The powerful House International Relations Committee today adopted an amendment to the foreign operations authorization bill that aims to eliminate anti-Semitic messages and references from United Nations-sponsored education programs (UNRWA) for Palestinian refugees.
The powerful House International Relations Committee today adopted an amendment to the foreign operations authorization bill that aims to eliminate anti-Semitic messages and references from United Nations-sponsored education programs (UNRWA) for Palestinian refugees.
The amendment was sponsored by Vice Chairman Chris Smith (NJ-4). It had significant support including that of Rep. Ileana Ros-Lehtinen, Chairwoman of the Middle East and Central Asia Subcommittee.

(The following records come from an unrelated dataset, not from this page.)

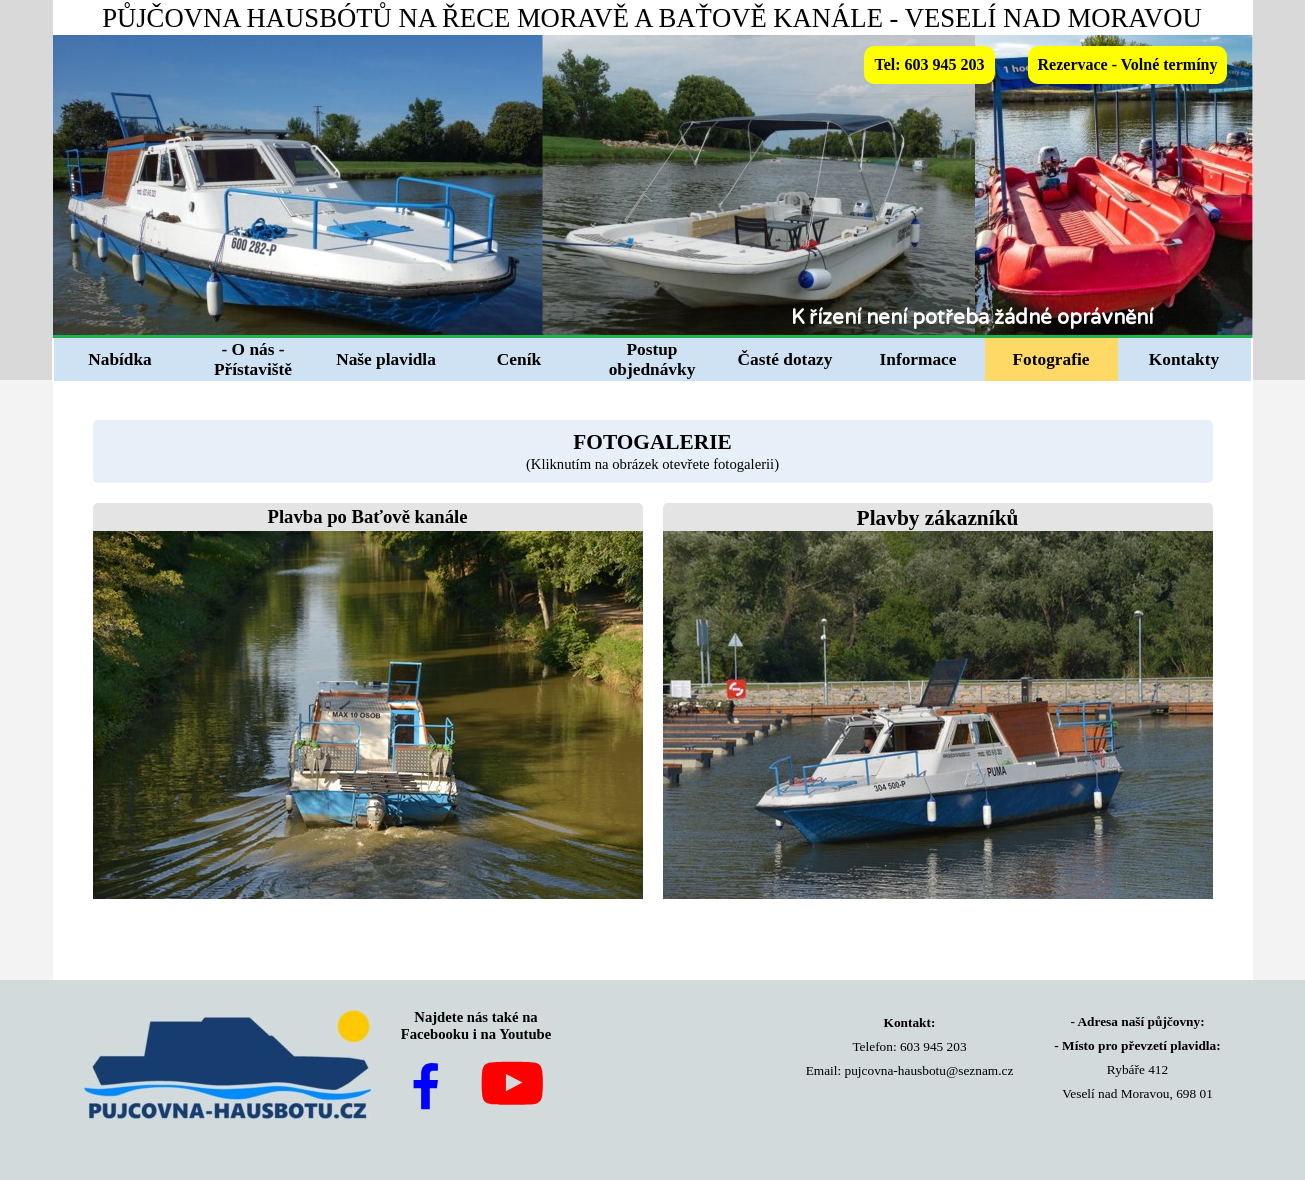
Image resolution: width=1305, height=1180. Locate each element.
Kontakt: (910, 1022)
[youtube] (512, 1083)
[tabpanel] (1020, 318)
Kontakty (1184, 359)
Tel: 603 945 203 (929, 64)
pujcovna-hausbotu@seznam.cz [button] (929, 1070)
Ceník (519, 359)
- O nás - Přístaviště (253, 359)
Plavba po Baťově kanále (368, 516)
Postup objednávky (652, 359)
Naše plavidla (386, 359)
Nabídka (120, 359)
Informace (918, 359)
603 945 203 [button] (933, 1046)
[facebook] (426, 1086)
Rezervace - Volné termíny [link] (1128, 64)
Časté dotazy (785, 359)
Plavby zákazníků (938, 518)
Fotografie (1051, 359)
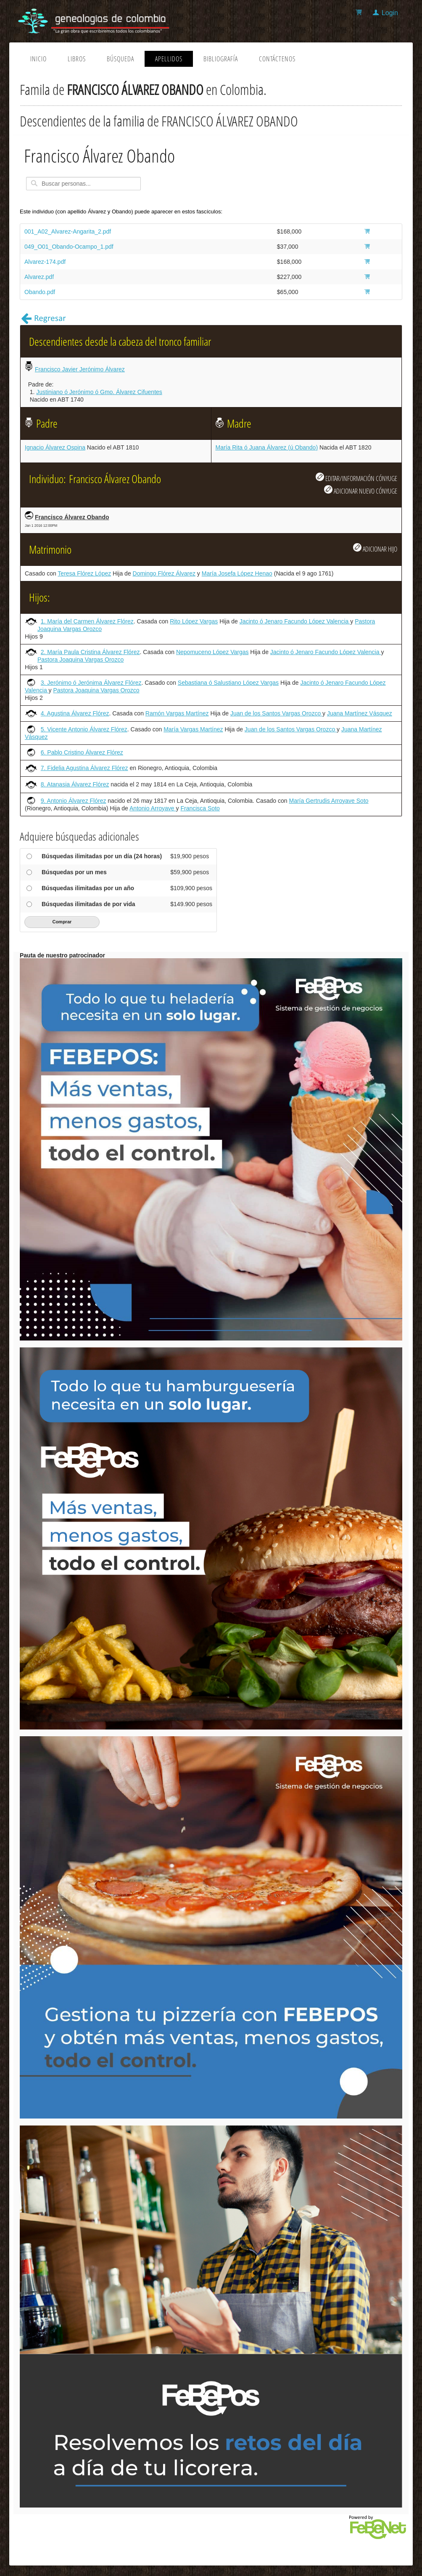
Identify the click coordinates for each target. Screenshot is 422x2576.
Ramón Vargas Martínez (177, 713)
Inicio (38, 58)
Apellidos (168, 58)
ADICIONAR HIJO (375, 548)
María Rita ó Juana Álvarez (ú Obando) (267, 447)
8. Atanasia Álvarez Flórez (75, 784)
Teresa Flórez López (84, 573)
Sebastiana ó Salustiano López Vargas (228, 682)
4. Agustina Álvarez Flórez (75, 713)
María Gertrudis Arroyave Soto (328, 800)
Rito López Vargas (194, 621)
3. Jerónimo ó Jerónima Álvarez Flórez (91, 682)
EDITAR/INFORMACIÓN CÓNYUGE (356, 478)
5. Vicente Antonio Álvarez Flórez (84, 729)
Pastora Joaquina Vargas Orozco (80, 659)
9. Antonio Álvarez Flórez (73, 800)
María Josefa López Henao (237, 573)
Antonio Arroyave (152, 808)
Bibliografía (220, 58)
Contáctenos (277, 58)
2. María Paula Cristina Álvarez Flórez (90, 652)
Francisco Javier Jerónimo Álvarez (80, 369)
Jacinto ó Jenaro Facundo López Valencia (295, 621)
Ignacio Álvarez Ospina (55, 447)
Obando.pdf (39, 292)
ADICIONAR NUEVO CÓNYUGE (360, 490)
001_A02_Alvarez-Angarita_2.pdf (67, 231)
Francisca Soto (199, 808)
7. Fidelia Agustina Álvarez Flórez (84, 768)
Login (390, 12)
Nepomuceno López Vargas (212, 652)
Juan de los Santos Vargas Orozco (276, 713)
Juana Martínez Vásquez (359, 713)
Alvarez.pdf (39, 276)
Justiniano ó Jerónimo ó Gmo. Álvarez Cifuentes (99, 392)
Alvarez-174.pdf (45, 261)
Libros (77, 58)
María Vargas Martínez (193, 729)
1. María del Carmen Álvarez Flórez (87, 621)
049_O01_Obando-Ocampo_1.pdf (68, 246)
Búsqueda (120, 58)
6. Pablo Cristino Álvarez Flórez (82, 752)
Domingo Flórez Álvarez (164, 573)
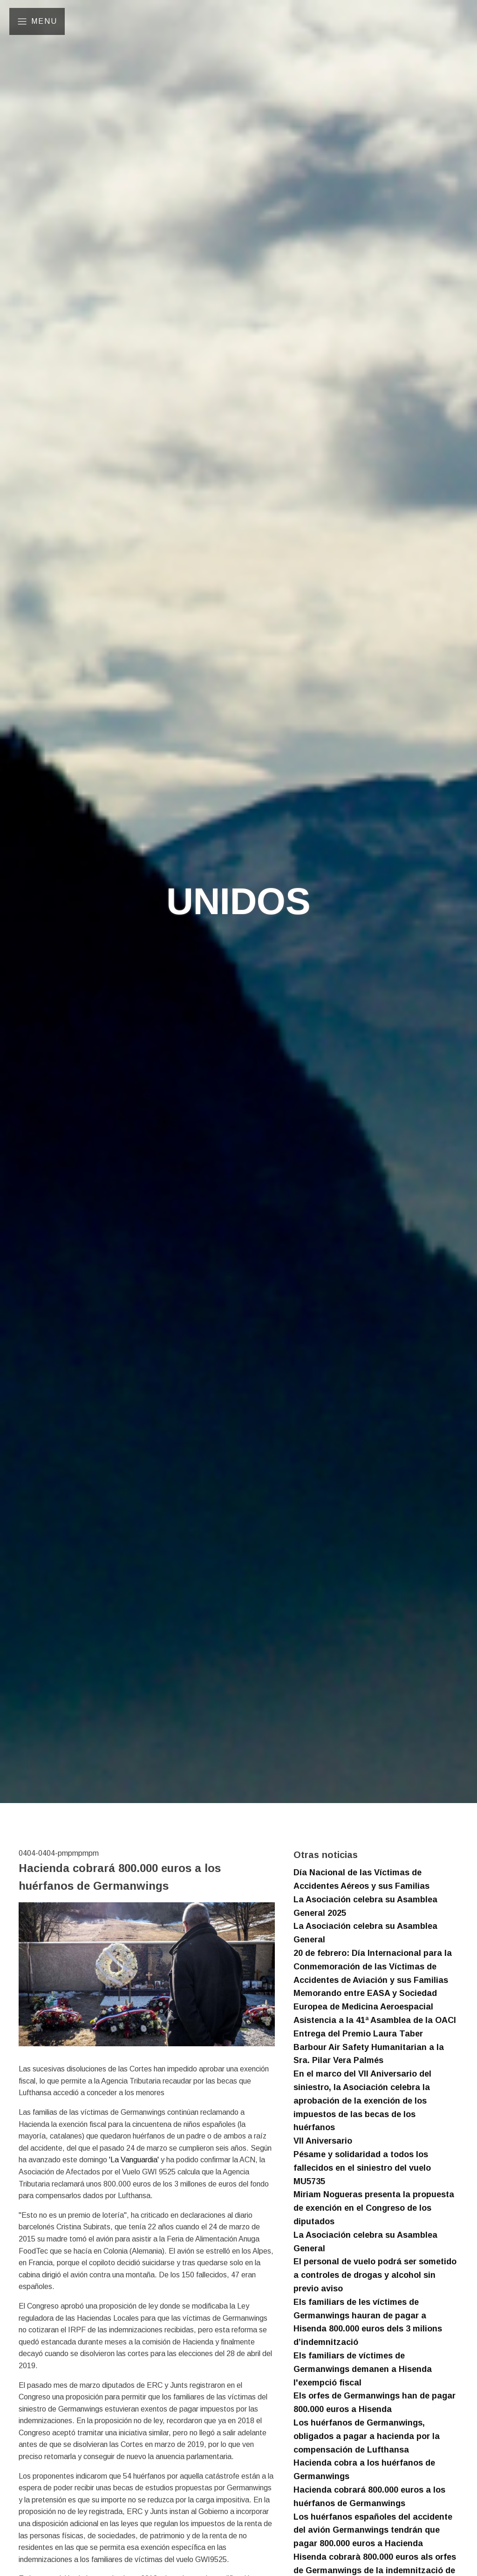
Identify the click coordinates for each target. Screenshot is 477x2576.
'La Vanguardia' (134, 2160)
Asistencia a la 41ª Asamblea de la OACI (374, 2020)
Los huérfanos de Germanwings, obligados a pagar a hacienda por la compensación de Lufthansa (366, 2436)
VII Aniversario (322, 2141)
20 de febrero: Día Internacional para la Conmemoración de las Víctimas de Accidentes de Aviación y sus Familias (372, 1966)
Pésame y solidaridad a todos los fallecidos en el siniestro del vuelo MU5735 (362, 2168)
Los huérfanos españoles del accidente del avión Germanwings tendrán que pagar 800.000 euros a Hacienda (372, 2530)
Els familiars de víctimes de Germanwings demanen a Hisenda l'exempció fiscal (362, 2369)
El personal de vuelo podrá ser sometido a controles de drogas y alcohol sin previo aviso (375, 2275)
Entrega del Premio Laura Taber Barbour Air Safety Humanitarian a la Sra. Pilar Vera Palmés (368, 2047)
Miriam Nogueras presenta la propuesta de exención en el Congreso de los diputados (373, 2208)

Smith, Vice Chairman of the committee, said his amendment,
“Supplements existing State Department efforts to bring pressure and diplomacy to bear on UNRWA to cease its use of anti-Semitic textbooks, take down posters in its schools that incite violence, and terminate political affiliations by UNRWA staff with terrorist organizations like Hamas and Islamic Jihad." UNRWA was created in 1950 by General Assembly Resolution 194, and provides education and humanitarian relief services to nearly 4 million registered Palestinian refugees living in the West Bank, Gaza Strip, Jordan, and Syria. UNRWA has been criticized sharply by the United States and Israel over concerns that textbooks it uses to educate Palestinian children reject the legitimacy and existence of Israel, and promote anti-Semitism. UNRWA has acknowledged some deficiencies in older textbooks provided to it by the Palestinian Authority, and is phasing them out over a multi-year process.
Smith, encouraged that reforms are underway, believes immediate action against hatred and intolerance is needed. “Textbooks that teach hatred, anti-Semitism, and that incite children to violence should be gathered up tomorrow morning in UNRWA schools, and pitched into the trash can. It should not take years to fight hatred, it should take minutes. There can be no excuses for so-called ‘educational material’ that urges Palestinian children to glorify homicide bombers and the slaughter of innocents,” he said.
The amendment also calls for expanding an ongoing General Accounting Office investigation examining US assistance for UNRWA. The U.S. currently finances nearly a third of this UN agency’s budget. The Smith amendment, as passed, urges the GAO to inspect “all recent United States assistance to UNRWA to ensure that taxpayer funds are being spent effectively and are not directly or indirectly supporting terrorism, anti-Semitic or anti-Jewish teachings, or the glorification or incitement of violence.”
Smith’s amendment also urges UNRWA to get serious about opposing terrorism. In July 2001, an UNRWA school hosted a Hamas rally by a key Hamas leader. Later on, a UNRWA employee praised homicide bombers and said “The road to Palestine passes through the blood of the fallen, and these fallen have written history with parts of their flesh and their bodies.”
“UNRWA has a choice – it can either support peace or support terrorism; and its actions must correspond with its words. We can no longer allow UNRWA to say it supports peace and then engage in conduct that glorifies terrorists and their evil causes,” Smith said.